- PROBLEM TO WORK ON
Using the data below, show every line where the word "filter" occurs.

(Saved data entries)
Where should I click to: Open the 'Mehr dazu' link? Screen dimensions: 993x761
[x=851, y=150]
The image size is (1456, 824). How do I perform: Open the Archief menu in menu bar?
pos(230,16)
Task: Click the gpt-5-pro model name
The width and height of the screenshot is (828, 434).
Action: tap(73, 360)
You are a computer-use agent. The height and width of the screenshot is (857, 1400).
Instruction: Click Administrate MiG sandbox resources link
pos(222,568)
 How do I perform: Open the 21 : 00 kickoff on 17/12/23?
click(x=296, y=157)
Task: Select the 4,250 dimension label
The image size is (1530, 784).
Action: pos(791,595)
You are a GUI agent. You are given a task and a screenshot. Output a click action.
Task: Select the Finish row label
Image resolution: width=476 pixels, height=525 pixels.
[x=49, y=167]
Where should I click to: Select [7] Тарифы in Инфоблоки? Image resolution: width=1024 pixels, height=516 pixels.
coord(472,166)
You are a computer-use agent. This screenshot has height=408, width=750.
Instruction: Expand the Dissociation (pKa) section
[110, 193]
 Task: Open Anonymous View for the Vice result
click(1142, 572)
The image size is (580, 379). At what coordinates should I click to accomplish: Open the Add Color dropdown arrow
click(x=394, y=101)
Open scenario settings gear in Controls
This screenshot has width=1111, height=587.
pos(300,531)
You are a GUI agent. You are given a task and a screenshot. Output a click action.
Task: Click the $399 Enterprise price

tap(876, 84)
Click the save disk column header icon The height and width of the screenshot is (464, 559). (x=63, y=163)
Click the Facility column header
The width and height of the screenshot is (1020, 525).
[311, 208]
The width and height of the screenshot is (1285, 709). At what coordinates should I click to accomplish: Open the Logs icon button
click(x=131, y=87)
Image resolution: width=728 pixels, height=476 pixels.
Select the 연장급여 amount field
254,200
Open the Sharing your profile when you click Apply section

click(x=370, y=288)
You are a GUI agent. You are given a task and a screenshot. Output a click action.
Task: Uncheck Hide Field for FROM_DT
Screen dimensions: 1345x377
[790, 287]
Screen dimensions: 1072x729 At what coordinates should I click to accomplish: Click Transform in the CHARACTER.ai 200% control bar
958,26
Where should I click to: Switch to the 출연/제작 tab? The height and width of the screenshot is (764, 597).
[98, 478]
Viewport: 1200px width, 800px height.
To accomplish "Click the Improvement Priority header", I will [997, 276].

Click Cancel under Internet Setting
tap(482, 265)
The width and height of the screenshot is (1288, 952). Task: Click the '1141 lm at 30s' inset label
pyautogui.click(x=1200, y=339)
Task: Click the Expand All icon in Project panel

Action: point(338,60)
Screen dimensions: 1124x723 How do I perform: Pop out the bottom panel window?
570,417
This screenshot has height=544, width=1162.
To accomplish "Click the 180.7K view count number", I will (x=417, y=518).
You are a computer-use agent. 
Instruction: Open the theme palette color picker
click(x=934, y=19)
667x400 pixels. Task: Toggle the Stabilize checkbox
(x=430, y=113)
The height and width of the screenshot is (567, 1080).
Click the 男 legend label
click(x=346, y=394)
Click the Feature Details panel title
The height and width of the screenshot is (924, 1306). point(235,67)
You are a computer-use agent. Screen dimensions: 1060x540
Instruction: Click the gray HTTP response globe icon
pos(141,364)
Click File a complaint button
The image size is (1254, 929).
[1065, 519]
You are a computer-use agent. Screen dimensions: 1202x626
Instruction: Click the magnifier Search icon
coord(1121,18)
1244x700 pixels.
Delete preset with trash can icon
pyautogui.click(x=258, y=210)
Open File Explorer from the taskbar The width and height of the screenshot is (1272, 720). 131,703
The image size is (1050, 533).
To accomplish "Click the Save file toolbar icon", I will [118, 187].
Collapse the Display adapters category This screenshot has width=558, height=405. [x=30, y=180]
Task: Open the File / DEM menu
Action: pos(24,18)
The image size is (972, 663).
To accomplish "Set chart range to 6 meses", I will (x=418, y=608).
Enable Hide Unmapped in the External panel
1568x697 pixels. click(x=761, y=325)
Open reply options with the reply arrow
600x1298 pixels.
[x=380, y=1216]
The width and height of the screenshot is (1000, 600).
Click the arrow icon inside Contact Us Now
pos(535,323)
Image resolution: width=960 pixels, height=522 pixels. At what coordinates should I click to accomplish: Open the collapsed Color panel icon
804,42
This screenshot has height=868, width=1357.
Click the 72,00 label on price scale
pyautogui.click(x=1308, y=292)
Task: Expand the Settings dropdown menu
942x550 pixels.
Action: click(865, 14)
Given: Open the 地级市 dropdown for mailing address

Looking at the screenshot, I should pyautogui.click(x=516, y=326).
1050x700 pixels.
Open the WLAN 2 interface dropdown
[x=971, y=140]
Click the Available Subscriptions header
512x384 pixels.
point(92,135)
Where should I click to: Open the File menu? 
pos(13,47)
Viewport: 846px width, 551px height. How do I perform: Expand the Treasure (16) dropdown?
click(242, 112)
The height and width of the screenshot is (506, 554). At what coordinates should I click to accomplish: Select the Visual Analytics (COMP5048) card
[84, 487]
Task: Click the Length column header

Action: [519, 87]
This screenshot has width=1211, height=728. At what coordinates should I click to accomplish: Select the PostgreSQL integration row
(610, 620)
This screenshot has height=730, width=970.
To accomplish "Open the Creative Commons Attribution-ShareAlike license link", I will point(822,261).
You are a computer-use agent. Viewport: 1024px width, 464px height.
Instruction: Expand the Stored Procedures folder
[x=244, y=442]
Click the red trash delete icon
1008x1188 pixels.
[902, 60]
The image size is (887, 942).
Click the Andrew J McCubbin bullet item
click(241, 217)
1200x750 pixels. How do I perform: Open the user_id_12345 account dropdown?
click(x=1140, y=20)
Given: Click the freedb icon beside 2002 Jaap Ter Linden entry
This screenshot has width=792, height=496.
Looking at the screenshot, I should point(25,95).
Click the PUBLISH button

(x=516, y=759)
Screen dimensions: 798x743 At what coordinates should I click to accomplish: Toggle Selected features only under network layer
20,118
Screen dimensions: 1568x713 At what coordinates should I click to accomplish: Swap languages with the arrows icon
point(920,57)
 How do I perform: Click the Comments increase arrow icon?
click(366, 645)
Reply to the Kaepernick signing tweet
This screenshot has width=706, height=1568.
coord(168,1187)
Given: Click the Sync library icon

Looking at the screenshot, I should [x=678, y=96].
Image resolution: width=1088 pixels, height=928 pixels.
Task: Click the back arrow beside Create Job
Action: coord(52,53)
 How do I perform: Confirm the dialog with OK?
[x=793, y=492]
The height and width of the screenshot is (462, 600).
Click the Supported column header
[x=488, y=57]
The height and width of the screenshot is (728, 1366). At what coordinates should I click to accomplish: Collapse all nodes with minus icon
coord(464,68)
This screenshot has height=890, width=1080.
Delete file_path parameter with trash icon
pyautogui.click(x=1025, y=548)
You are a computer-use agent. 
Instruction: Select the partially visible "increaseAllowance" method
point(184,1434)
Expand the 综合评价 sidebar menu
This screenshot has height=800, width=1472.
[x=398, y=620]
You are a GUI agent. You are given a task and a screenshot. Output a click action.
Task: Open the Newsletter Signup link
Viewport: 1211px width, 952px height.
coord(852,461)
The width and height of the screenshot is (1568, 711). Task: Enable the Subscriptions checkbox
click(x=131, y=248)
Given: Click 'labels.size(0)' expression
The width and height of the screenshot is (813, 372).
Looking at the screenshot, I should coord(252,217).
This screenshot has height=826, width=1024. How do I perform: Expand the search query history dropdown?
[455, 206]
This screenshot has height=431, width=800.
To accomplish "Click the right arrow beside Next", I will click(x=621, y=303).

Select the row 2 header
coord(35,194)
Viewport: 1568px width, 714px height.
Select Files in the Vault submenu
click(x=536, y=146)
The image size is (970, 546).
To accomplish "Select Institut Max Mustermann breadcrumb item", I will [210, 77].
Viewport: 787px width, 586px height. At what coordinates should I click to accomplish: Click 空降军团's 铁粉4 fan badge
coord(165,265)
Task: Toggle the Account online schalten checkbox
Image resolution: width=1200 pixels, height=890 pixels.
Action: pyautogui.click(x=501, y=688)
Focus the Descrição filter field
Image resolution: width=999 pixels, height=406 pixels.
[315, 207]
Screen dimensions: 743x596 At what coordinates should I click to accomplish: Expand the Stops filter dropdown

- TASK OUTPUT
Focus the Descrição filter field
Screen dimensions: 743x596 At what coordinates should I click to accomplish: Expand the Stops filter dropdown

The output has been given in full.